The work carries immense influence in the Islamic tradition because it addresses what every human soul confronts: the cycle of desire, transgression, remorse, and return to Allah. Ibn al-Qayyim diagnoses sin as a disease of the heart and methodically prescribes the Quranic and prophetic remedies — among them sincere tawbah (repentance), istighfar (seeking forgiveness), dhikr (remembrance of Allah), recitation of the Quran, salah, sadaqah, fasting, and dua. He weaves together Quranic verses, authentic hadith, and the statements of the early generations in a manner that is both rigorous and deeply moving.
Methodologically, Ibn al-Qayyim proceeds from the premise that the heart is the seat of both disease and cure, and that every external act of worship has a corresponding inward dimension. He engages freely with the classical tradition of Islamic medicine to draw analogies between physical and spiritual healing, without ever compromising the primacy of revelation. His style is characteristic: dense with textual evidence, enriched by extended reflections, and punctuated by passages of arresting eloquence that read almost as supplications.
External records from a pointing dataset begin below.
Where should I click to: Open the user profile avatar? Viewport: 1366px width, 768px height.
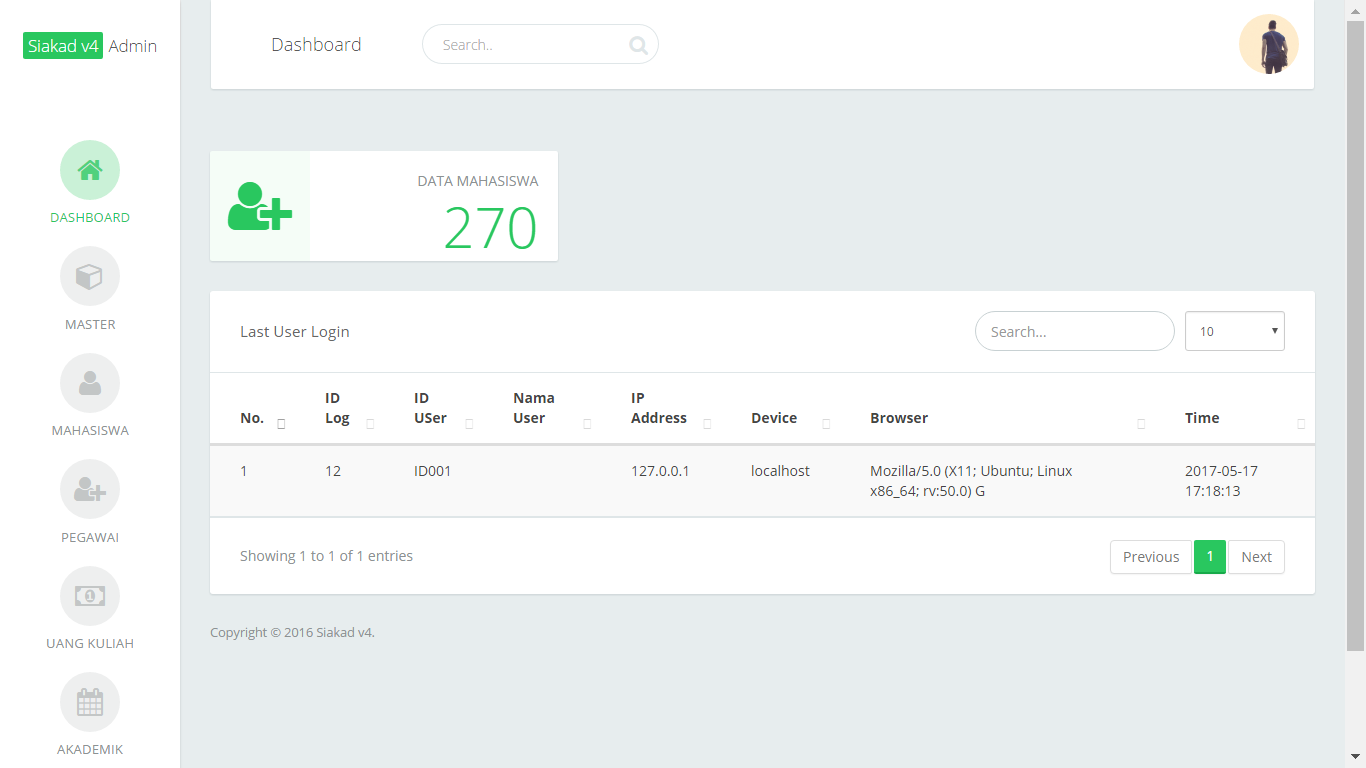(1268, 44)
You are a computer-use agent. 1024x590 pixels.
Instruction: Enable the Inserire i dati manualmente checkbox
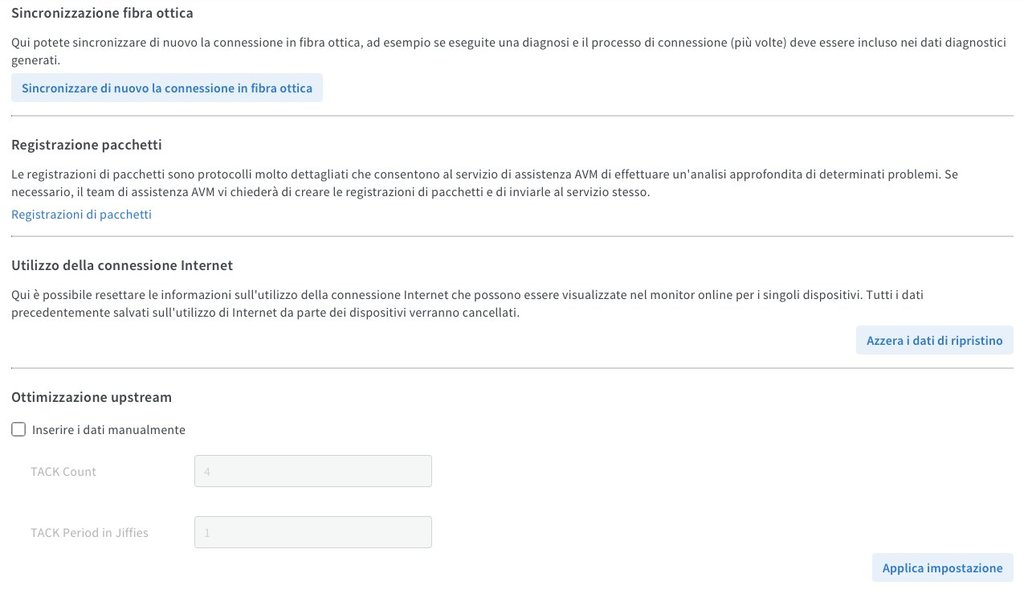click(x=18, y=430)
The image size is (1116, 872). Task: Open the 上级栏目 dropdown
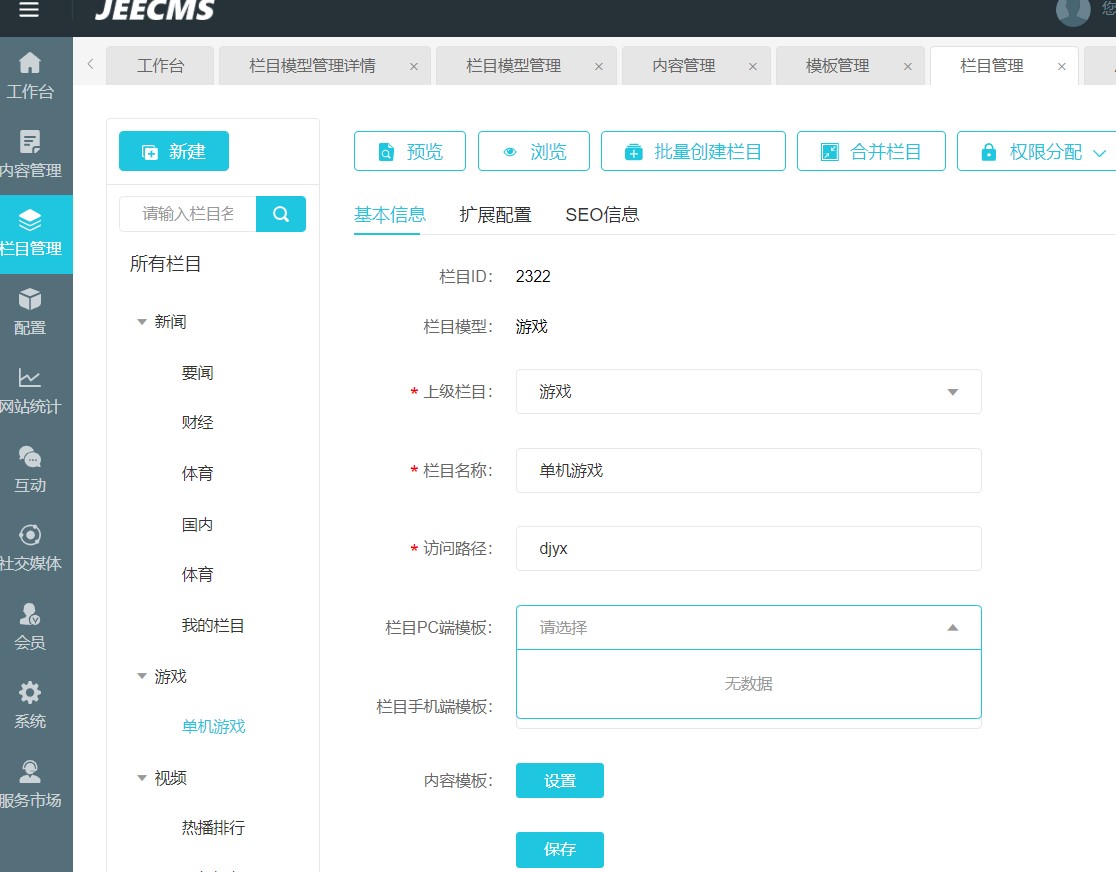pos(748,392)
Key themes running through Al-Jawab al-Kafi include the nature of the heart and its susceptibility to corruption, the mechanics of sin and how it progressively deadens spiritual perception, the all-encompassing mercy of Allah and the door of repentance that remains open until the sun rises from the west, and the practical means by which a believer can restore the health of the soul. The book also contains a sustained treatment of dua and its conditions, making it a practical manual as much as a doctrinal text.
Readers approaching this work will benefit most by reading it slowly, pausing to act on each prescription before proceeding to the next. It speaks directly to the conscience and rewards careful, repeated engagement. Alongside Ibn al-Qayyim's Ighathat al-Lahfan and Madarij al-Salikin, Al-Jawab al-Kafi stands as one of the definitive classical texts on the purification of the soul from the perspective of Ahl us-Sunnah wal-Jama'ah.